I’m not complaining. I appreciate everyone needs to put food on the table. And besides, many of my friends and family are (or have been) sales reps. I myself have been in a sales support role. It’s a tough gig and I know it.

That’s why I’m prepared to share with you some inside tips.

Please don’t think of this as me mocking you or having a dig. On the contrary, I hope it gives you valuable insight into your customer’s expectations – which of course you can use to your advantage.

Obviously I have my own reasons for doing this too, so let’s call it a “win-win” situation! :0)

Woman with hand to ear, listening.

1. I am busy.

No, I’m not just saying that to sound important. I am seriously busy. The legacy of the GFC is less people in the company expected to do more than ever before. You want to meet me for an hour, but I can only really spare 20 minutes. So you need to get to the point.

2. We are not a giant ATM.

Yes, I work for a big corporation, but one that strictly manages its costs. We have an internal chargeback model with budgets and cost centres. Other companies might splash their cash around like it’s lolly water. We don’t.

3. We already have preferred providers.

We’ve been doing what we do for a long time without you. To be brutally honest, that means we don’t need you.

4. You don’t offer me anything different.

You may think your products or services are special, and I’m not sure if you genuinely believe that or you’re just trying to pull the wool over my eyes, but I can rattle off a bunch of other providers who offer more-or-less the same thing. So you need to clarify your point of difference. By the way, everyone picks glorious customer service, so pick something else.

5. I don’t want to organise a litepro for you.

If you need one, bring it yourself. In fact, why not just show me on your tablet.

6. Pay for the coffee.

Remember, you wanted to see me, not vice versa. To be fair, this one rarely happens, but it does happen. A sales rep who doesn’t pay for the coffee won’t hear from me ever again.

7. Answer the phone.

It’s OK if you’re not available at the moment I call, but don’t ever let the phone run dead. Either have a secretary take a message or buy a machine. And return my call soon.

8. Put your contact details in your email signature.

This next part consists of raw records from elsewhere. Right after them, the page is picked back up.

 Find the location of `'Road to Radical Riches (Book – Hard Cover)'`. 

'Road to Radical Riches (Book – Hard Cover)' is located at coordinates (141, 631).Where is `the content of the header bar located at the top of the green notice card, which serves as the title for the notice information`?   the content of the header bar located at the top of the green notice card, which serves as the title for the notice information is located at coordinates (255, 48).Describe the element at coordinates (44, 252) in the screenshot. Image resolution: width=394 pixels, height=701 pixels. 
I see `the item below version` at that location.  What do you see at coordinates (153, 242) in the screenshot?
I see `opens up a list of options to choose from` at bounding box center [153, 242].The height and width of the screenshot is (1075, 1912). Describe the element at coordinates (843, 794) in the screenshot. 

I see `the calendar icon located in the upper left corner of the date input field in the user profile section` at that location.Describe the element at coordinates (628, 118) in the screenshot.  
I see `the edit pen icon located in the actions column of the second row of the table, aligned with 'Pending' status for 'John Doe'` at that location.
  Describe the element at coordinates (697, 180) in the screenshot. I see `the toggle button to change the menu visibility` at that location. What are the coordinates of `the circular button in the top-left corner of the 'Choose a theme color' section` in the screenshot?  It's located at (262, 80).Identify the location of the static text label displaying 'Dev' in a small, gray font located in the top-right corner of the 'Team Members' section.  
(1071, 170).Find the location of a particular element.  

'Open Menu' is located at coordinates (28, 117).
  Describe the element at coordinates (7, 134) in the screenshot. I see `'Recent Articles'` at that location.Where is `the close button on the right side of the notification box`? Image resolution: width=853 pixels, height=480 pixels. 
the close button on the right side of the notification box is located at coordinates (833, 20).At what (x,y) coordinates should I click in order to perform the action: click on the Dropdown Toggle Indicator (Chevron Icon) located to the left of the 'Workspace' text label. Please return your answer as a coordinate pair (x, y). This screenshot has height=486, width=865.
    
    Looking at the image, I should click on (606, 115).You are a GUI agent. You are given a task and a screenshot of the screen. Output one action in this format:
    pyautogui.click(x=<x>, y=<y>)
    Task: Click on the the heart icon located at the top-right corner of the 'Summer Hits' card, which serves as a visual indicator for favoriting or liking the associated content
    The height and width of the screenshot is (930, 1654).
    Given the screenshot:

The number of sales reps who sign off emails with merely their first name astounds me. If you think I’m going to ferret through my burgeoning pile of business cards to find your phone number, you’re dreaming.

9. Flag your emails as urgent only when they are urgent.

You might be bursting with excitement about what you’re sending me, but that doesn’t mean it’s urgent. Have you read Aesop’s fable The Boy Who Cried Wolf…? I know how to use mail rules in Outlook – don’t make me use them.

10. Ask me if I’m available.

When you call me, odds are you’ll disturb me from something I was concentrating on. So from the get-go you’re not my favourite person right now. The least you can do is ask me if I have a few minutes to spare. You telling me that you’ll only be a few minutes doesn’t count.

11. I know the difference between mutton and lamb.

When I am a current customer, don’t insult my intelligence by offering me quarterly “support” calls. You just want to make sure I keep pushing your product so that we don’t can it. You know it, I know it, so quit the charade.

12. Embrace CRM.

If you’re going to cold call, keep track of who you’re doing it to. I kid you not, there is this one vendor who calls me every quarter without fail. It’s someone different every time, and it’s obvious they have no idea that numerous of their colleagues have been down this road before. I will never buy anything from these clowns.

13. My name is Ryan, not Tracey.

And Tracey has an “e” in it. I usually don’t mind, but if you can’t get the little things right, how can I trust you with the big things?

14. If I decline to meet you, don’t take it personally.

Maybe it’s not the right time, or we simply don’t need what you’re offering. That’s not your fault, it’s just the way it is. I’d rather you spend your time and effort on someone who is genuinely interested.

15. Sales is a long ball game.

Sure, I know you have monthly sales targets and a manager breathing down your neck, but that won’t change anything at my end. If we don’t need what you’re offering right now, we’re not going to buy it.

But if I like you and you’re professional, you never know… times change.